Aim of the exercise
Please make an exact copy of the lines from the one holding "Select the 1D timeframe" through the end of the data, both ends included, with no pictures.

::: Data in this exercise :::

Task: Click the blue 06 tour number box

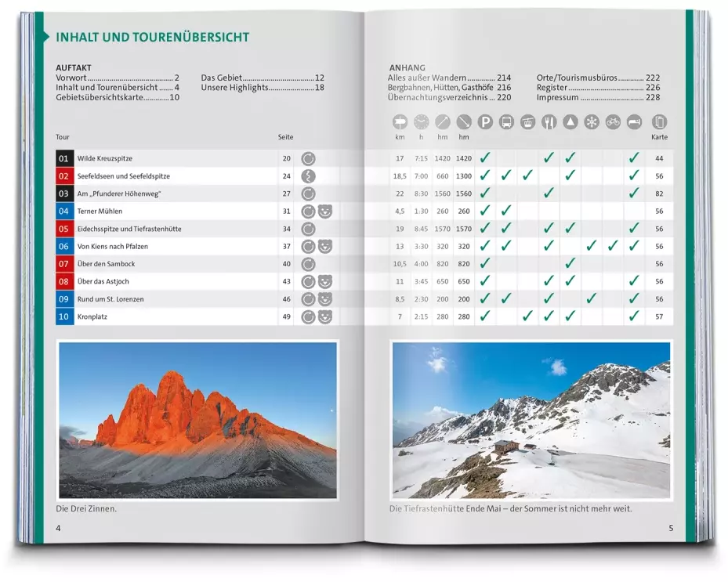Action: 64,247
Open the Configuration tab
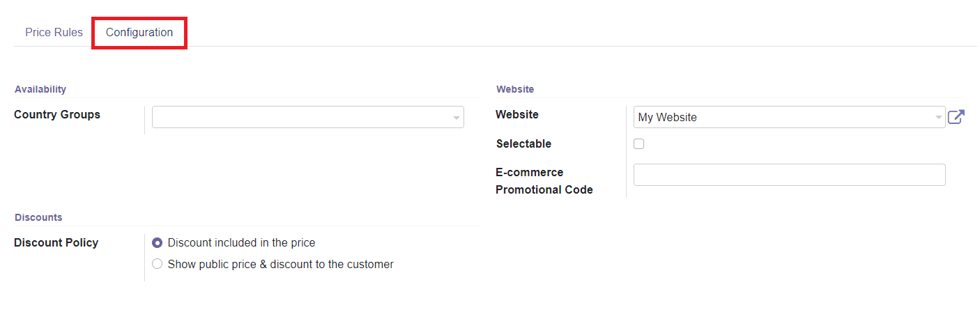The image size is (980, 312). [x=139, y=33]
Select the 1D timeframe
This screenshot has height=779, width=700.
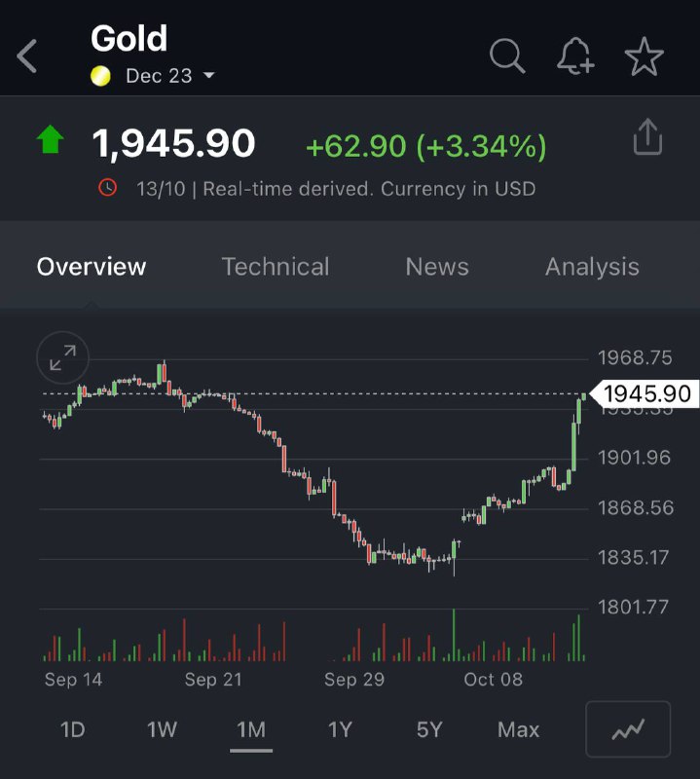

:::

Problem solution
Select the 1D timeframe
This screenshot has height=779, width=700.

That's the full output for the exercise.